- PROBLEM TO WORK ON: Reproduce the items below from the line containing "At what coordinates" through the end of the items, including both ends. Omit the pictures from your reproduction.

- Items from a data source:

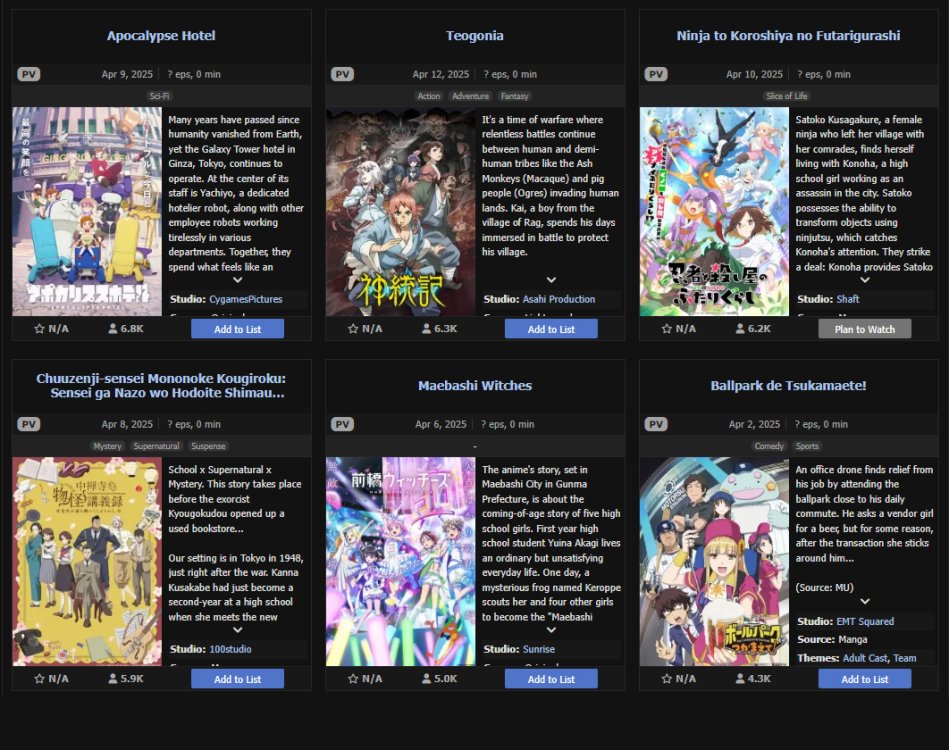Select the Supernatural genre tag

point(156,446)
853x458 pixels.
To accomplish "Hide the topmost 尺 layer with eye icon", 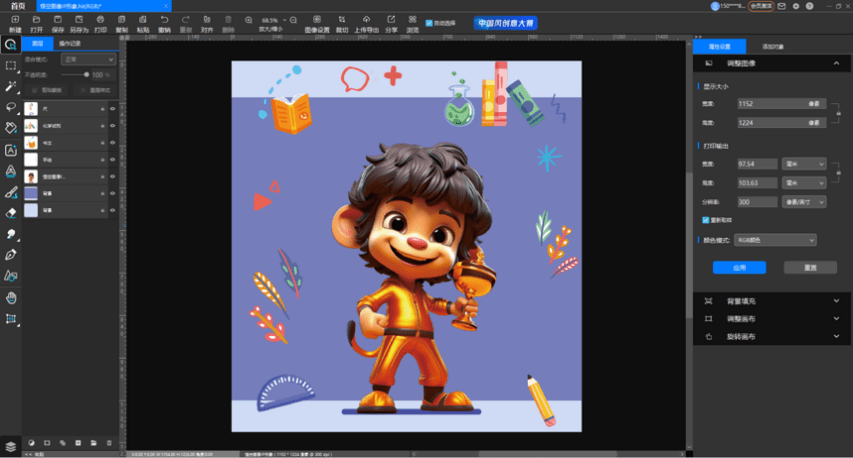I will tap(113, 108).
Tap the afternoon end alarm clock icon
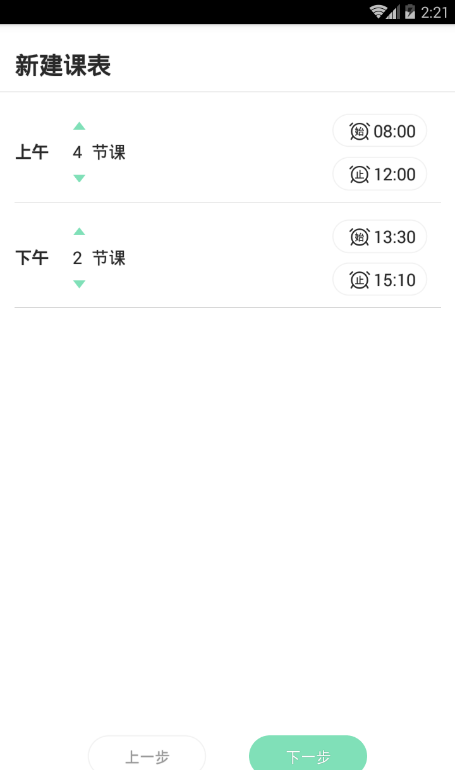The image size is (455, 770). pyautogui.click(x=359, y=280)
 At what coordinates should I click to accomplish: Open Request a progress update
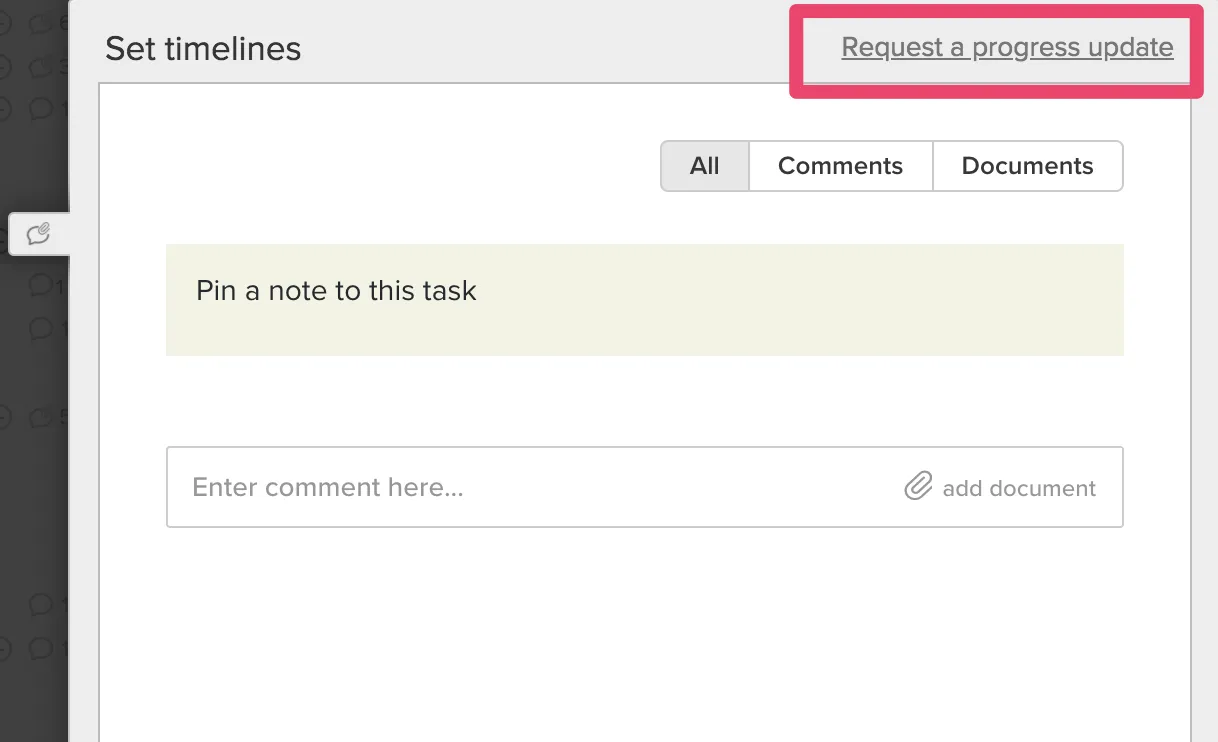(1007, 47)
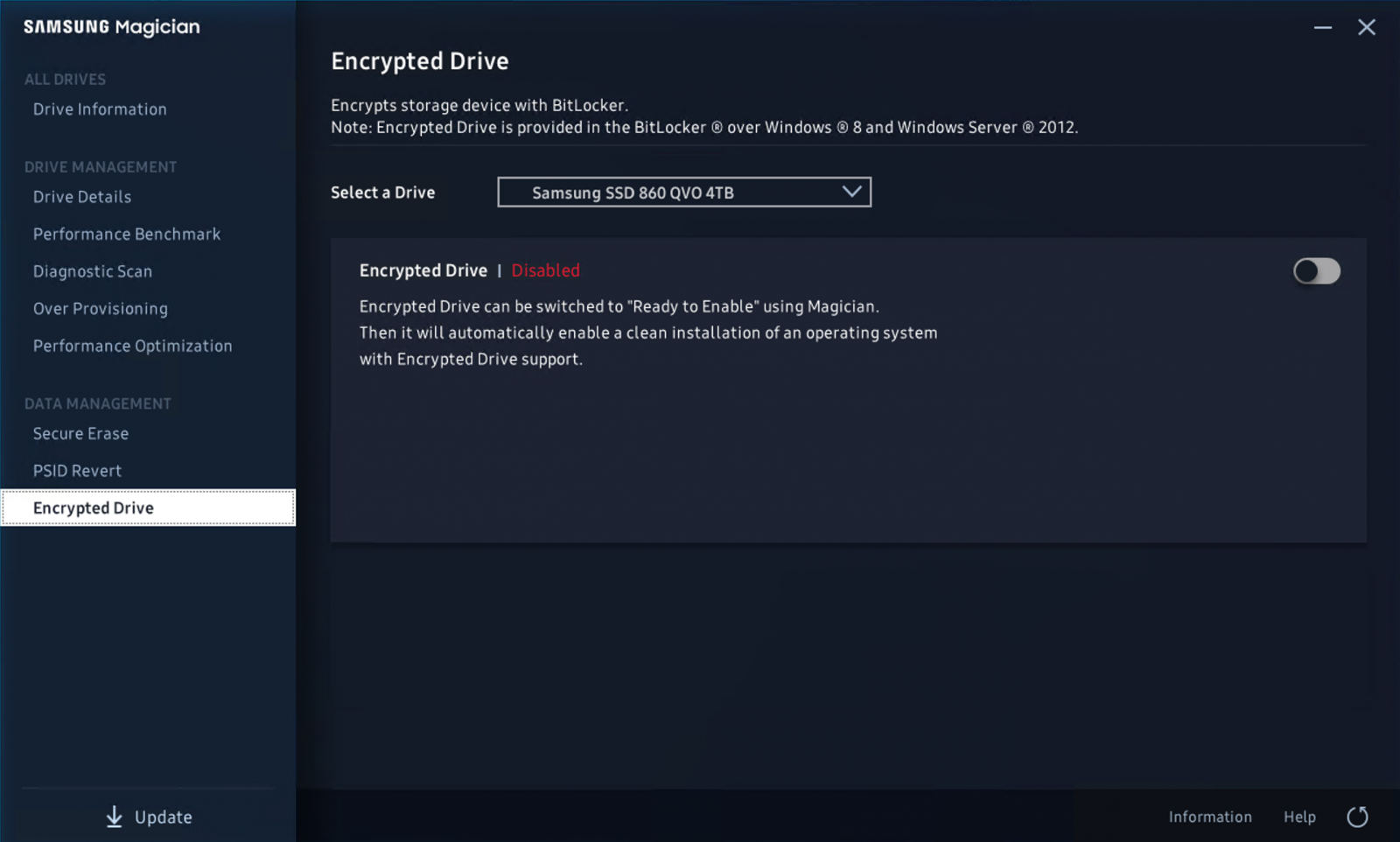Open Diagnostic Scan page
This screenshot has width=1400, height=842.
(93, 271)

- TASK OUTPUT:
 At what coordinates should I click to accomplish: Open Request a progress update
(1007, 47)
Open Diagnostic Scan page
This screenshot has width=1400, height=842.
(93, 271)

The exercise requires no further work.